The home ranch served as the headquarters for the range cattle herds, and supported the purebred stock that was used in upgrading the range herds. The equine stock at the home ranch served as the core of the remudas used in the range operations and provided both race and draft horses for the ranch and for public sale. The bull business, run carefully by John Bielenberg almost to the moment of his death, [1] also accounted for much of the daily stock raising routine. The ranch always had cattle and horses (with varying breeds among each often present), as well as the normal complement of dogs and chickens. It was somewhat different from many Montana ranches in that it also fostered a sizeable turkey population. [2]

Kohrs and Bielenberg are well known in Montana cattle history for their early efforts to introduce purebred stock into the territory. Many credit them with being the first; surely they were among the first. [3] The Kohrs and Bielenberg Short Horn Breeding Journal (reproduced in condensed form as Appendix 9) carries numerous entries noting cattle born to the herd in 1871. Other entries, most heavy in the decade of the 1870s, show that the herd's numbers grew by importation, mostly from Iowa and Illinois, and that animals were added to the herd until the mid-1880s. The Short Horns were a major source of upgrading stock for the range cattle herds.

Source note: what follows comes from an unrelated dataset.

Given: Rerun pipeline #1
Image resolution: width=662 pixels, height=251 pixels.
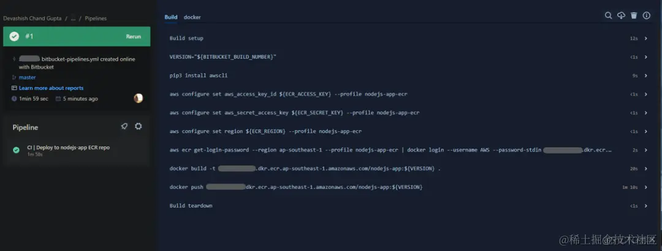Looking at the screenshot, I should click(134, 37).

An 1881 letter from Con Kohrs to his daughter (Appendix 10) is written on Stationery with the letterhead "Kohrs and Bielenberg, Breeders of Short Horn Cattle, Thoroughbred, Clydesdale, and Coach Horses." Assuming that this accurately reflected the types of animals at the ranch in 1881, then there were one kind of purebred bovine as well as racing, riding, coach, and draft horses. By 1884 the ranch enjoyed milk from Ayrshire cattle as well. Kohrs and Bielenberg even entered Ayrshires in the 1884 Territorial Fair.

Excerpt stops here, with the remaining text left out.